**SET TASK**
In the passage below about criticism of Yoon's government appointments, reproduce word for word the part that opens with the words containing "On top of it, the" and closes with "the current government.".

**EXTRACT TO READ**
──────────────────────────────
Take, for example, his controversial government appointments. where Yoon has been criticized on three counts. The first line of attack had to do with the lack of inclusivity and gender equality as many of his nominees to top positions are those whom he has long known personally, mostly men in their fifties and fellow graduates of the Seoul National University. The second fault-finding narrative talks about a “Republic of Prosecutors”, since Yoon’s team includes, for obvious reasons, quite a few people with the SPO background, including the Minister of Justice, Minister of Unification and President’s Chief of Staff. The third is concerned with specific scandals ranging from real cases of corruption to questionable allegations way back in the past. Although most rows have been settled by self-withdrawals or resignations, they leave behind a sense of frustrated expectations laced with a foul aftertaste.

On top of it, the new Administration has ignored their pledge “not to do things the way Moon did” and started using some of the previous President’s methods such as forcing some of Moon-appointed officials from their posts and pressing them to resign for the sake of maintaining stability in the current government.
──────────────────────────────
(Data items)
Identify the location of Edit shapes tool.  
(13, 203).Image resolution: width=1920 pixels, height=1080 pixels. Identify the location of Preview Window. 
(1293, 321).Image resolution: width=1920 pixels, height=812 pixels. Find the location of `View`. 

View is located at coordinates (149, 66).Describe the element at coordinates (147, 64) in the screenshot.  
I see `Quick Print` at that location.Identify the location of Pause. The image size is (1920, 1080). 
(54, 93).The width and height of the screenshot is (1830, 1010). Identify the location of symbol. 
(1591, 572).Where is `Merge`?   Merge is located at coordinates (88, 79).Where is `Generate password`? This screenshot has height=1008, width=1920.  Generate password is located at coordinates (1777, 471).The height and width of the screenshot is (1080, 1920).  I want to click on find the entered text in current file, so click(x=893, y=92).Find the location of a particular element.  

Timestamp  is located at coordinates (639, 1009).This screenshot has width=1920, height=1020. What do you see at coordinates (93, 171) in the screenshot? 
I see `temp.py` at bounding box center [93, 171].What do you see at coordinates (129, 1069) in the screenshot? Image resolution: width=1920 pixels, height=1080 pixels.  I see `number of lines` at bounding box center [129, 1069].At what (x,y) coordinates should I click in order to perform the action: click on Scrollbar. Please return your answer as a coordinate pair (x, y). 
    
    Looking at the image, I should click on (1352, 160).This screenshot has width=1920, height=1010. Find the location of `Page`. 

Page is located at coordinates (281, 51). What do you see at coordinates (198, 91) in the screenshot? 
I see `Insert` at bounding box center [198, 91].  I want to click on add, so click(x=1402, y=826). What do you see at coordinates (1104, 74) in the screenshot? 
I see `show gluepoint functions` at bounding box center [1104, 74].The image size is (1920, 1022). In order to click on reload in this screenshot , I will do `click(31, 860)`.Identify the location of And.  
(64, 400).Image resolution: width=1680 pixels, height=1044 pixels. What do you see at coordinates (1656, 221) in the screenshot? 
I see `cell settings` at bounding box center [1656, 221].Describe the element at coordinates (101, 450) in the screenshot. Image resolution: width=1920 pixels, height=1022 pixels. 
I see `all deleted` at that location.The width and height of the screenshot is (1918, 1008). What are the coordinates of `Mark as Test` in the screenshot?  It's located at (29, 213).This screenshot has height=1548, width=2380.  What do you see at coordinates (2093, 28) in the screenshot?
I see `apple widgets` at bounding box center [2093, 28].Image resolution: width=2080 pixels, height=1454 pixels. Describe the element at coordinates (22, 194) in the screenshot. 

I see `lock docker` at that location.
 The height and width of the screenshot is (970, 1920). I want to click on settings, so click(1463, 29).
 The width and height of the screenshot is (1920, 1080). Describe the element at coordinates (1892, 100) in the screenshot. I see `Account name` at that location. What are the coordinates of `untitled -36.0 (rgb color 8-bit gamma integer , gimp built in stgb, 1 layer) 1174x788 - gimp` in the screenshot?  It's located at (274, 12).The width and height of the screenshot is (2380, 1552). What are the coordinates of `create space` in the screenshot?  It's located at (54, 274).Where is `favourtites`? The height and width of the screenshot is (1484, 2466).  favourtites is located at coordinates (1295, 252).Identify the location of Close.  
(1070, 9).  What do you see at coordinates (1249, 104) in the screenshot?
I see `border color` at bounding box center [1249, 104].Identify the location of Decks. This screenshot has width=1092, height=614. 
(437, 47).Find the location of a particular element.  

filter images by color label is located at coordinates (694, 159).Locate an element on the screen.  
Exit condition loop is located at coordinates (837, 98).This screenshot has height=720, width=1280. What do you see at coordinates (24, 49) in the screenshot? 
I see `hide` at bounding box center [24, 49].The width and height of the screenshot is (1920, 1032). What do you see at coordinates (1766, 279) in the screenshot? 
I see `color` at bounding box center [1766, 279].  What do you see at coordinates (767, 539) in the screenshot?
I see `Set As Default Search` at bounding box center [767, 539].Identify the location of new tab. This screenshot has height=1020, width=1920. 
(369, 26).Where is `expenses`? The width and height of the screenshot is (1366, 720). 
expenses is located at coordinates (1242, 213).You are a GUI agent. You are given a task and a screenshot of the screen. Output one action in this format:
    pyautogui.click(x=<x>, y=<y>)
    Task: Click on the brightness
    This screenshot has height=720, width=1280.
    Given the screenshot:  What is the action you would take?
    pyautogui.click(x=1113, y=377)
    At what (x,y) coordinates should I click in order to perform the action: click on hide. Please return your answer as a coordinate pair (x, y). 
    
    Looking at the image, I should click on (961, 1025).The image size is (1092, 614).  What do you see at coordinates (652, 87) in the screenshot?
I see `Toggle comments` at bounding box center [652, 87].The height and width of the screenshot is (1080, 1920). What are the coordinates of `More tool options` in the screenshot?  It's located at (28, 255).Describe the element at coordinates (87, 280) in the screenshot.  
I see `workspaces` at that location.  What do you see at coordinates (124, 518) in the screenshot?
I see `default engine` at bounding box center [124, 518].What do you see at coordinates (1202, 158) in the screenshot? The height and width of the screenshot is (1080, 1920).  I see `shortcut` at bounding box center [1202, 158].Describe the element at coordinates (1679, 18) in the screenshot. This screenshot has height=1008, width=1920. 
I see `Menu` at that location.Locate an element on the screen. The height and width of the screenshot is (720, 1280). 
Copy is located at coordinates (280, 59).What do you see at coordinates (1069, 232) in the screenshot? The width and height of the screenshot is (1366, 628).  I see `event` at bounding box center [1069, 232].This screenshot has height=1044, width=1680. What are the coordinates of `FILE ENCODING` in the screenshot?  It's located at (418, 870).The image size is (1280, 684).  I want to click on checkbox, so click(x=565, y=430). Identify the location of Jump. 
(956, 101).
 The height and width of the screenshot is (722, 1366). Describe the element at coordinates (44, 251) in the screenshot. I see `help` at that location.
──────────────────────────────
**EXPECTED OUTPUT**
On top of it, the new Administration has ignored their pledge “not to do things the way Moon did” and started using some of the previous President’s methods such as forcing some of Moon-appointed officials from their posts and pressing them to resign for the sake of maintaining stability in the current government.